Task directions — Exactness is required. Restate every entry as written.
*** Data excerpts Section Begins ***
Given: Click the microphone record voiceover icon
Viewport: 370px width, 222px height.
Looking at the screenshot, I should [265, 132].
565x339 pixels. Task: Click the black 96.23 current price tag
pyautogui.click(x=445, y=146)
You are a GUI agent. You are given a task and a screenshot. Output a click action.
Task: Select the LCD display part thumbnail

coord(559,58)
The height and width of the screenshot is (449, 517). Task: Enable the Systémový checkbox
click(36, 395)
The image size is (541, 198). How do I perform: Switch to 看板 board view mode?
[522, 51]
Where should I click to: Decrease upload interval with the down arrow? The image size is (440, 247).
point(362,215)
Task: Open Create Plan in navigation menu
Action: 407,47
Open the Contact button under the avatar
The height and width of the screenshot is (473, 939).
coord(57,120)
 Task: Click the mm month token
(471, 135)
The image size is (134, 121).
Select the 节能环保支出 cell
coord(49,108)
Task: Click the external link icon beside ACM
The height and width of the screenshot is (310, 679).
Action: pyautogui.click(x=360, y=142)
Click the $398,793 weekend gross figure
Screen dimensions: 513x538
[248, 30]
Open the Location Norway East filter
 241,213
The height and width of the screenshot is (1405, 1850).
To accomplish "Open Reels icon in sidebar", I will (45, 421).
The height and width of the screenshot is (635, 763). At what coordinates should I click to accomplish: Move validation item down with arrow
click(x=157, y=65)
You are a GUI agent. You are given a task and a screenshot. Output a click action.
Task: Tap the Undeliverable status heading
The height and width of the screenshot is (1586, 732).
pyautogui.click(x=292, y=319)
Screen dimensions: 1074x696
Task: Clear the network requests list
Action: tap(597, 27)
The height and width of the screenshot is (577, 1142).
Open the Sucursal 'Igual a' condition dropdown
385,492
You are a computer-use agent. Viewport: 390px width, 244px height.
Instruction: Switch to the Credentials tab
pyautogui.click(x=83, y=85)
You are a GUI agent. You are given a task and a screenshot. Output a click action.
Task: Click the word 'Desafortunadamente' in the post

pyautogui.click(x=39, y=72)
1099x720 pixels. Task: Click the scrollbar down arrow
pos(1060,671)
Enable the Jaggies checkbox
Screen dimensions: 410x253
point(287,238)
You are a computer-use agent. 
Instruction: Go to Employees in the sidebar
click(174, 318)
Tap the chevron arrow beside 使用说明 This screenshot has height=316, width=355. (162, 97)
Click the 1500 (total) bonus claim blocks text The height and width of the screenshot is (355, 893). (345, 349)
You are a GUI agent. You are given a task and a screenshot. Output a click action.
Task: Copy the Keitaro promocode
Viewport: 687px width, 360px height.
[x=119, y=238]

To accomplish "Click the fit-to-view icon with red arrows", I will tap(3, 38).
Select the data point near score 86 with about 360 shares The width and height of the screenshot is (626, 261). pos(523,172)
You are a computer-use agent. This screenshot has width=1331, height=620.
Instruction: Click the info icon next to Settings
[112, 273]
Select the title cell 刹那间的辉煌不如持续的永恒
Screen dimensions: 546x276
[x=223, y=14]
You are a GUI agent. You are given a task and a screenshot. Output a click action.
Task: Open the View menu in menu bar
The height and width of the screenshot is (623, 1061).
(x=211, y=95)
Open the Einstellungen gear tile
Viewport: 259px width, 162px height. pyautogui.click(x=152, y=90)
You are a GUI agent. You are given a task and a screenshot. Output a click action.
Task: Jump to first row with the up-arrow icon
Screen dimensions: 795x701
*** Data excerpts Section Ends ***
Result of the exercise —
Given: Click the microphone record voiceover icon
Viewport: 370px width, 222px height.
Looking at the screenshot, I should [265, 132].
565x339 pixels. Task: Click the black 96.23 current price tag
pyautogui.click(x=445, y=146)
You are a GUI agent. You are given a task and a screenshot. Output a click action.
Task: Select the LCD display part thumbnail

coord(559,58)
The height and width of the screenshot is (449, 517). Task: Enable the Systémový checkbox
click(36, 395)
The image size is (541, 198). How do I perform: Switch to 看板 board view mode?
[522, 51]
Where should I click to: Decrease upload interval with the down arrow? The image size is (440, 247).
point(362,215)
Task: Open Create Plan in navigation menu
Action: 407,47
Open the Contact button under the avatar
The height and width of the screenshot is (473, 939).
coord(57,120)
 Task: Click the mm month token
(471, 135)
The image size is (134, 121).
Select the 节能环保支出 cell
coord(49,108)
Task: Click the external link icon beside ACM
The height and width of the screenshot is (310, 679).
Action: pyautogui.click(x=360, y=142)
Click the $398,793 weekend gross figure
Screen dimensions: 513x538
[248, 30]
Open the Location Norway East filter
 241,213
The height and width of the screenshot is (1405, 1850).
To accomplish "Open Reels icon in sidebar", I will (45, 421).
The height and width of the screenshot is (635, 763). At what coordinates should I click to accomplish: Move validation item down with arrow
click(x=157, y=65)
You are a GUI agent. You are given a task and a screenshot. Output a click action.
Task: Tap the Undeliverable status heading
The height and width of the screenshot is (1586, 732).
pyautogui.click(x=292, y=319)
Screen dimensions: 1074x696
Task: Clear the network requests list
Action: tap(597, 27)
The height and width of the screenshot is (577, 1142).
Open the Sucursal 'Igual a' condition dropdown
385,492
You are a computer-use agent. Viewport: 390px width, 244px height.
Instruction: Switch to the Credentials tab
pyautogui.click(x=83, y=85)
You are a GUI agent. You are given a task and a screenshot. Output a click action.
Task: Click the word 'Desafortunadamente' in the post

pyautogui.click(x=39, y=72)
1099x720 pixels. Task: Click the scrollbar down arrow
pos(1060,671)
Enable the Jaggies checkbox
Screen dimensions: 410x253
point(287,238)
You are a computer-use agent. 
Instruction: Go to Employees in the sidebar
click(174, 318)
Tap the chevron arrow beside 使用说明 This screenshot has height=316, width=355. (162, 97)
Click the 1500 (total) bonus claim blocks text The height and width of the screenshot is (355, 893). (345, 349)
You are a GUI agent. You are given a task and a screenshot. Output a click action.
Task: Copy the Keitaro promocode
Viewport: 687px width, 360px height.
[x=119, y=238]

To accomplish "Click the fit-to-view icon with red arrows", I will tap(3, 38).
Select the data point near score 86 with about 360 shares The width and height of the screenshot is (626, 261). pos(523,172)
You are a computer-use agent. This screenshot has width=1331, height=620.
Instruction: Click the info icon next to Settings
[112, 273]
Select the title cell 刹那间的辉煌不如持续的永恒
Screen dimensions: 546x276
[x=223, y=14]
You are a GUI agent. You are given a task and a screenshot. Output a click action.
Task: Open the View menu in menu bar
The height and width of the screenshot is (623, 1061).
(x=211, y=95)
Open the Einstellungen gear tile
Viewport: 259px width, 162px height. pyautogui.click(x=152, y=90)
You are a GUI agent. You are given a task and a screenshot. Output a click action.
Task: Jump to first row with the up-arrow icon
Screen dimensions: 795x701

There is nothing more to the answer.